Montana Governor and First Lady's Math and Science Initiative
Square Butte & Shonkin Sag
Montana Highway 80 in Geraldine
Between the communities of Square Butte and Geraldine, two prominent geologic features dominate the skyline. About 50 million years ago, the Highwood Mountains had a sizeable volcano that erupted a rare rock called shonkinite, a dark rock similar to basalt. About 75 million years ago, magma injected eastward between layers of sandstone laid down along the shores of a broad inland sea extending to the southeast. Locally, that magma bulged up to form a huge blister or “laccolith” that solidified to form the immense flat-topped Square Butte to the south. The vertical cracks that fed magma to the laccolith radiated out from the center of the volcano and are called dikes. Square Butte is one of many laccoliths scattered from the Adel Mountain Volcanics south of Great Falls to the Bears Paw Mountains near Havre.

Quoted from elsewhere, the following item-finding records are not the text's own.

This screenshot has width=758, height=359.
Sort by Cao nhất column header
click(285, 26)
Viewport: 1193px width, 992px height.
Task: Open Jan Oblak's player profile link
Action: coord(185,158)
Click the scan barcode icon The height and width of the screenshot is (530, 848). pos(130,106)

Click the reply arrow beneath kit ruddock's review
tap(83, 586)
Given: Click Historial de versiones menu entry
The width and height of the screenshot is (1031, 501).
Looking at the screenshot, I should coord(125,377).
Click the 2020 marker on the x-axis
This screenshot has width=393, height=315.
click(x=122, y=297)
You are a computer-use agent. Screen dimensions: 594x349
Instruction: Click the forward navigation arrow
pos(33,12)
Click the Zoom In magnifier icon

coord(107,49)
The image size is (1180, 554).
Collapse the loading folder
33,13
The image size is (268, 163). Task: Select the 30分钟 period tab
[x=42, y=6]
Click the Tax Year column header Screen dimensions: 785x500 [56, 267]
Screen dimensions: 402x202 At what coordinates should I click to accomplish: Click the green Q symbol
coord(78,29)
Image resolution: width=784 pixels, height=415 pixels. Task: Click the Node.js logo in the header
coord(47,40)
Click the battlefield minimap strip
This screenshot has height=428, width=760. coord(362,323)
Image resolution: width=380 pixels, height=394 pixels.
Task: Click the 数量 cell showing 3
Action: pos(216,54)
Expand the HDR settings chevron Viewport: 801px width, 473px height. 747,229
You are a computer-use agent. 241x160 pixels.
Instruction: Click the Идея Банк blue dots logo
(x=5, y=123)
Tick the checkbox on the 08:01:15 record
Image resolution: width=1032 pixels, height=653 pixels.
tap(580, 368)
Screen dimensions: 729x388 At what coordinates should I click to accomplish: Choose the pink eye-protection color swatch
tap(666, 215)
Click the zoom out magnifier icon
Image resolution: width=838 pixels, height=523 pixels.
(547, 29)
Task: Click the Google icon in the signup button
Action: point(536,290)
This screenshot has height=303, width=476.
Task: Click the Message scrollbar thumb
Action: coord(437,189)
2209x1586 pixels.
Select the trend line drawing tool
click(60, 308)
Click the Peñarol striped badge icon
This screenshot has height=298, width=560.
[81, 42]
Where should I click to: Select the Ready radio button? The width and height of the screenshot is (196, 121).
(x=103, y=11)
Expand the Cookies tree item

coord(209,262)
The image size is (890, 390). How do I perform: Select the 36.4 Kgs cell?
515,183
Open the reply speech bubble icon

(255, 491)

During the Bull Lake Ice Age between 70,000 and 130,000 years ago, the continental ice sheet spreading south from Canada blocked the Missouri River, backing up its water to form Glacial Lake Great Falls. The glacial meltwater poured eastward through the Highwoods to erode Shonkin Sag, the large valley extending west, north of Square Butte. Shonkin Sag is one of the most famous abandoned meltwater channels in the world.